Bruce Marks is the CEO of NACA (the Neighborhood Assistance Corporation of America).
BRUCE MARKS: Every person who's here (at a loan modification convention in LA) has already tried and failed to work with their lender. So it's really incumbent upon the government to require them to do it. I used to be a regulator, I worked at the Federal Reserve Bank. The fact of the matter is, as a regulator, they can force these lenders to do it across the board.
VIGELAND: Why does it take something like this for a homeowner to be able to modify a loan? What's the difference here?
MARKS: There are two differences. We have legally binding agreements with all the major lenders and the investors covering over 90 percent of mortgages in this country where they have to do it. Secondly, there's nothing like that face-to-face interaction. Personal interaction is what gets the results, because you see families, you see the devastation firsthand, and that makes that banker that much more committed to helping the homeowner.
VIGELAND: But if that's the case, then isn't it pretty close to impossible for banks to do this for the millions of people who need a loan modification?

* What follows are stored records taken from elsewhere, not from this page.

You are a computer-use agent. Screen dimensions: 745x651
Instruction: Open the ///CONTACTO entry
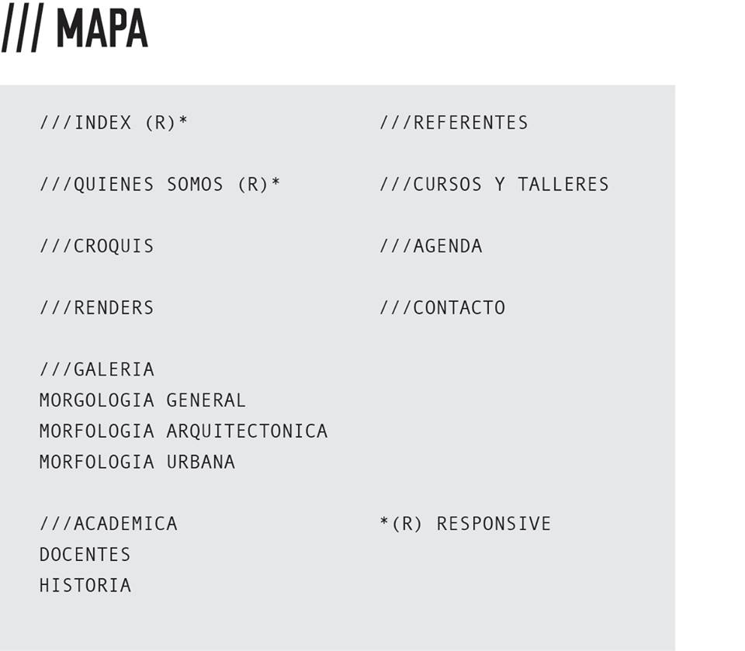442,307
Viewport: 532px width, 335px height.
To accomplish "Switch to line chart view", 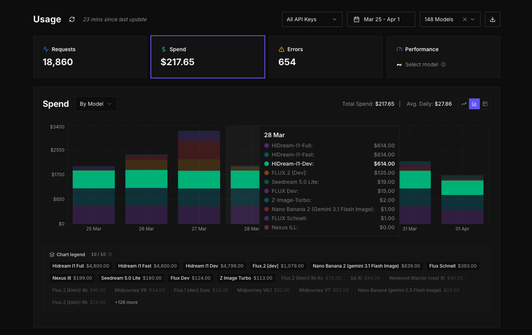I will coord(463,104).
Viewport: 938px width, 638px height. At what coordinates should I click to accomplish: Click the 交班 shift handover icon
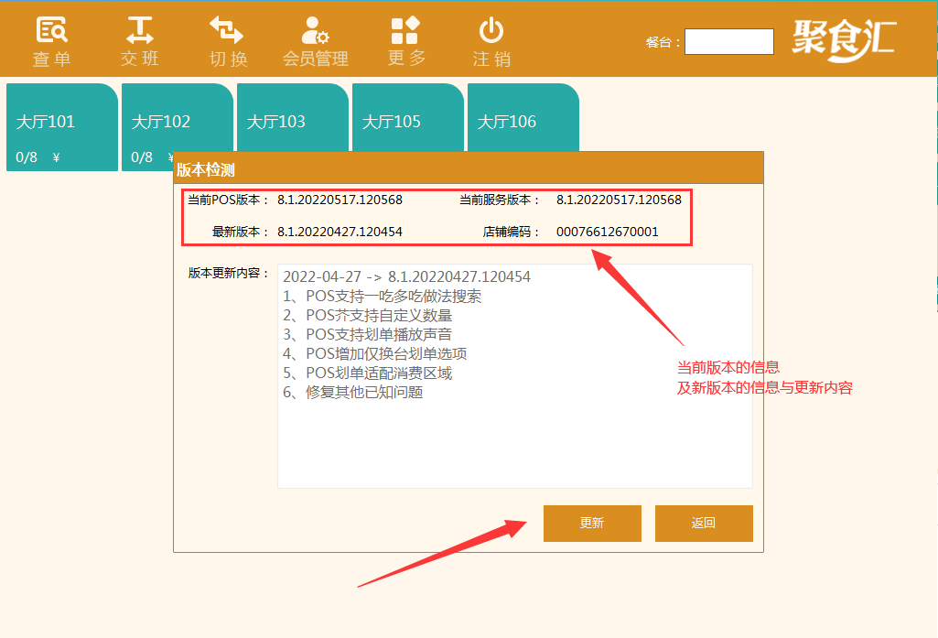point(139,41)
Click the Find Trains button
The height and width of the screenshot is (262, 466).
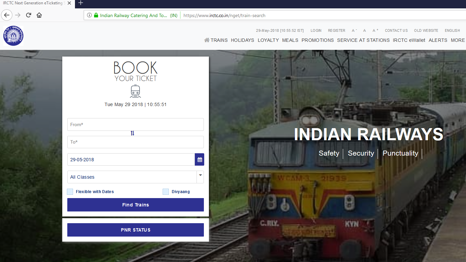(x=136, y=205)
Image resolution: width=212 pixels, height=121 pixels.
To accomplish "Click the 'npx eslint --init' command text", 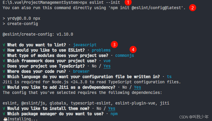I will (100, 2).
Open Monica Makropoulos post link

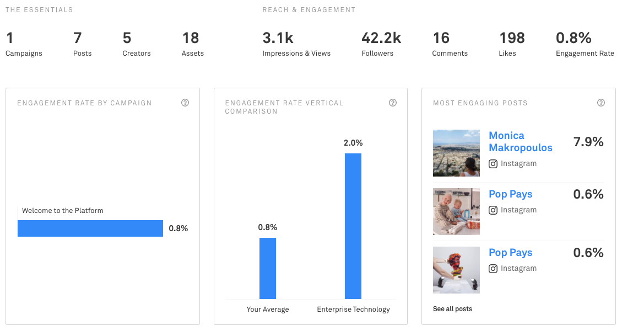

MARKS: Well, actually they can. But you know, you have to have the government pushing to do that. The biggest problem we have are not with Bank of America mortgages or Chase or Wells or Citi, it's with government-owned mortgages: FHA, Fannie Mae, Freddie Mac. So the mortgages that the government controls, those should be the ones that we can modify the easiest. They should stop the foreclosures and they should say that these bankers can never foreclose on somebody unless every effort was made to modify that mortgage and that was documented.